Dataset records:
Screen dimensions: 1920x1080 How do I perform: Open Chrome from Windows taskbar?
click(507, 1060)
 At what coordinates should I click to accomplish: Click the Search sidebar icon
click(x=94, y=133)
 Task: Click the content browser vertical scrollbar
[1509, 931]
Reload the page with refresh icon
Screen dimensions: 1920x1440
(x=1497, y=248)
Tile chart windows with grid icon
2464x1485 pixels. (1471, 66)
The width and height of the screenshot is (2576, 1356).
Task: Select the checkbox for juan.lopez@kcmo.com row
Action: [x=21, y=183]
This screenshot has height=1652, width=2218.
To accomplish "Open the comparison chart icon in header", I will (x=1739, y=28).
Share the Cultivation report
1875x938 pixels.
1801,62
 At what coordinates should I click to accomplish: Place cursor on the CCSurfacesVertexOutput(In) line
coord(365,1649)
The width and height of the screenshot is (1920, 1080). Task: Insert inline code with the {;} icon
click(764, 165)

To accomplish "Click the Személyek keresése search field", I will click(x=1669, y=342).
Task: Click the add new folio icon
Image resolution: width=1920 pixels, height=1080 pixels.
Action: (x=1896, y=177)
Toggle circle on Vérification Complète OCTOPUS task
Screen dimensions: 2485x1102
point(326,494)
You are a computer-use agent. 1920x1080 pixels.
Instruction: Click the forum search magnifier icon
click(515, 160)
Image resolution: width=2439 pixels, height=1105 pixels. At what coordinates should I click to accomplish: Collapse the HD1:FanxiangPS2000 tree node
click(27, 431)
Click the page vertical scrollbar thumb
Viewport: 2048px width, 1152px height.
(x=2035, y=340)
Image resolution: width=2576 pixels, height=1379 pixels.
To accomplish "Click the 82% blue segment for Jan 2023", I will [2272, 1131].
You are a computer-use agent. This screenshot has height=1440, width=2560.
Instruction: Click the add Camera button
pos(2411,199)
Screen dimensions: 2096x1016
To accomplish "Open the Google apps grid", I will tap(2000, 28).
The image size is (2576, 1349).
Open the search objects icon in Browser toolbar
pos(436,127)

Task details:
Transcribe the records above in full, exactly as they stand.

Output of the exercise:
Screen dimensions: 1920x1080 How do I perform: Open Chrome from Windows taskbar?
click(507, 1060)
 At what coordinates should I click to accomplish: Click the Search sidebar icon
click(x=94, y=133)
 Task: Click the content browser vertical scrollbar
[1509, 931]
Reload the page with refresh icon
Screen dimensions: 1920x1440
(x=1497, y=248)
Tile chart windows with grid icon
2464x1485 pixels. (1471, 66)
The width and height of the screenshot is (2576, 1356).
Task: Select the checkbox for juan.lopez@kcmo.com row
Action: [x=21, y=183]
This screenshot has height=1652, width=2218.
To accomplish "Open the comparison chart icon in header", I will (x=1739, y=28).
Share the Cultivation report
1875x938 pixels.
1801,62
 At what coordinates should I click to accomplish: Place cursor on the CCSurfacesVertexOutput(In) line
coord(365,1649)
The width and height of the screenshot is (1920, 1080). Task: Insert inline code with the {;} icon
click(764, 165)

To accomplish "Click the Személyek keresése search field", I will click(x=1669, y=342).
Task: Click the add new folio icon
Image resolution: width=1920 pixels, height=1080 pixels.
Action: (x=1896, y=177)
Toggle circle on Vérification Complète OCTOPUS task
Screen dimensions: 2485x1102
point(326,494)
You are a computer-use agent. 1920x1080 pixels.
Instruction: Click the forum search magnifier icon
click(515, 160)
Image resolution: width=2439 pixels, height=1105 pixels. At what coordinates should I click to accomplish: Collapse the HD1:FanxiangPS2000 tree node
click(27, 431)
Click the page vertical scrollbar thumb
Viewport: 2048px width, 1152px height.
(x=2035, y=340)
Image resolution: width=2576 pixels, height=1379 pixels.
To accomplish "Click the 82% blue segment for Jan 2023", I will [2272, 1131].
You are a computer-use agent. This screenshot has height=1440, width=2560.
Instruction: Click the add Camera button
pos(2411,199)
Screen dimensions: 2096x1016
To accomplish "Open the Google apps grid", I will tap(2000, 28).
The image size is (2576, 1349).
Open the search objects icon in Browser toolbar
pos(436,127)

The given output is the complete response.